In an official profile, Smith said the Splash Mountain assignment “gives our company an opportunity to showcase our first African-American Princess. We need to be able to tell stories that are inspiring and enlightening but also that speak to a community that has not been well-represented in our Parks and Resorts.”
She calls the Jungle Cruise, “a unique opportunity to basically tell a story that does not perpetuate any stereotypes and to make sure that it’s reflective of our Guests in a very positive way, but it also gave us an opportunity to salute the Skippers that are critical to the experience that our Guests have.”
While Smith’s role is putting her increasingly in the spotlight, other important women have played critical roles throughout Walt Disney World’s nearly 50 years of operation.
Meg Crofton was one of those trailblazers.
Born in 1953, Crofton graduated Florida State University and later earned a master’s degree, before starting her Disney career in 1977. Her first assignment was marketing manager for Vista-United Telecommunications, a subsidiary that provided telecommunication services to the Florida resort. After a brief stint away, Crofton re-joined Vista-United as operations manager in 1981, before branching out to manage Disney’s Golf Resort, now Shades of Green, in 1984.
After a steady rise, Crofton was promoted to executive vice president of human resources for all of Walt Disney Parks and Resorts in 2002.
Crofton then made history as the first female president of Walt Disney World in 2006, overseeing more than 60,000 local cast members.

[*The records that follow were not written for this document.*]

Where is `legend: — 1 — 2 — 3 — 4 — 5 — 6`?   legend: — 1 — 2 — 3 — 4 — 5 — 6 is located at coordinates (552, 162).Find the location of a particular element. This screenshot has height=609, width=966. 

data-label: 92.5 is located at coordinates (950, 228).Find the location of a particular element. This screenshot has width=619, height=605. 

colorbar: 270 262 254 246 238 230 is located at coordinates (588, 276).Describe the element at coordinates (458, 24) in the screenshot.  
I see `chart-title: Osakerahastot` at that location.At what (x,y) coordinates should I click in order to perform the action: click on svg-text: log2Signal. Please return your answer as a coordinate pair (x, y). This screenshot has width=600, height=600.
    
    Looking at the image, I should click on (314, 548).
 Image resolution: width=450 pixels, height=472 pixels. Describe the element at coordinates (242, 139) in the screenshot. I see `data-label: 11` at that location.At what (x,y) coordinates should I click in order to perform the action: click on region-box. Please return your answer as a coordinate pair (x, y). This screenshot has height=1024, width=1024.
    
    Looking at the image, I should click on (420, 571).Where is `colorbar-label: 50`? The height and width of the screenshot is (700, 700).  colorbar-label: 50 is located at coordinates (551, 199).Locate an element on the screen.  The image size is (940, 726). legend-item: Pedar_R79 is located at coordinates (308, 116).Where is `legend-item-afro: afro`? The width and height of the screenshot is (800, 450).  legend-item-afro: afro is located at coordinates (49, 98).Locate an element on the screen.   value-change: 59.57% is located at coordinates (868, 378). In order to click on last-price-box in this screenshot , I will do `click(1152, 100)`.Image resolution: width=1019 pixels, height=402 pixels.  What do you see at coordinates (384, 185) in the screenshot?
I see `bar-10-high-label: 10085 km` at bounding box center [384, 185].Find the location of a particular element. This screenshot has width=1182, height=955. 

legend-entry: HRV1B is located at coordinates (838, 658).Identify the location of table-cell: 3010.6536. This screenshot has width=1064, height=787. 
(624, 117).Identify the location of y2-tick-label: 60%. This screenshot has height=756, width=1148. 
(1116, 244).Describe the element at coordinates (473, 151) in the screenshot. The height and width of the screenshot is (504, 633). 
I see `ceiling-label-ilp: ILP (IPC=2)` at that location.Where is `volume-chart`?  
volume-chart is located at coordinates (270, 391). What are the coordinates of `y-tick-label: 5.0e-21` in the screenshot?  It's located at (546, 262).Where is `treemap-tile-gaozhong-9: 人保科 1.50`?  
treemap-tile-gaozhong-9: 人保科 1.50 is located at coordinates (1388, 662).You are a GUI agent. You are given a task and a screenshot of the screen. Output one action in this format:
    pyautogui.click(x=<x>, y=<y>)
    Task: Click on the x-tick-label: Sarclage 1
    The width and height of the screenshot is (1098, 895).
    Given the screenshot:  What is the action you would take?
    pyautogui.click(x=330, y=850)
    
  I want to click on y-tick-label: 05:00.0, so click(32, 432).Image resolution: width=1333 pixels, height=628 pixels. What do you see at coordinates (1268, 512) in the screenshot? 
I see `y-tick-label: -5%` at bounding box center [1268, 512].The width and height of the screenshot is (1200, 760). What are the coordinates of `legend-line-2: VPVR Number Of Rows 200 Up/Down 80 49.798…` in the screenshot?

She took on her final assignment, President of Walt Disney Parks and Resorts’ U.S. and France operations in 2013.
A year later, Crofton announced plans to retire saying, in part “I am deeply proud of every moment I have spent here and feel richly blessed to have had a ringside seat to watch our Company’s special brand of magic touch hearts.”
She retired on June 1, 2015 after nearly 38 years of making magic.
Later that year, Crofton was given one of the ultimate Disney honors: her very own window above a shop on Main Street, USA in the Magic Kingdom. It features her full name, “Meg Gilbert Crofton” underneath the “Center for Leadership Development & Mentoring” and a motto: “We start leaders on their journeys.”
Crofton paved the way for numerous other women to grow in prominence at Walt Disney World, like Chef Yolanda Lazo Colon ,who is both the creative lead and manager of Amorette’s Patisserie at Disney Springs, and Chef Amanda Lauder who fills a similar role at the other Disney-owned sweet spot at the Springs, The Ganachery.
A more direct example of Crofton’s legacy: for the first time, all four Walt Disney World theme parks are led by women.
Jackie Swisher took over as Disney’s Hollywood Studios Vice President in July 2020. Her nearly 18-year Disney career also includes a time as Vice President of Worldwide Safety Services.
This month Melissa Valiquette formally took over as the Magic Kingdom’s Vice President, after running EPCOT from July 2015 until February. Kartika Rodriguez was recently named as Valiquette’s replacement as VP of Epcot. She has been with Disney for 15 Years.
Also in time for Women’s History Month, Sarah Riles was tapped to become the next Vice President of Disney’s Animal Kingdom. Riles previously was the Vice President of Optimization & Business Transformation. She has been with Disney for over 22 years.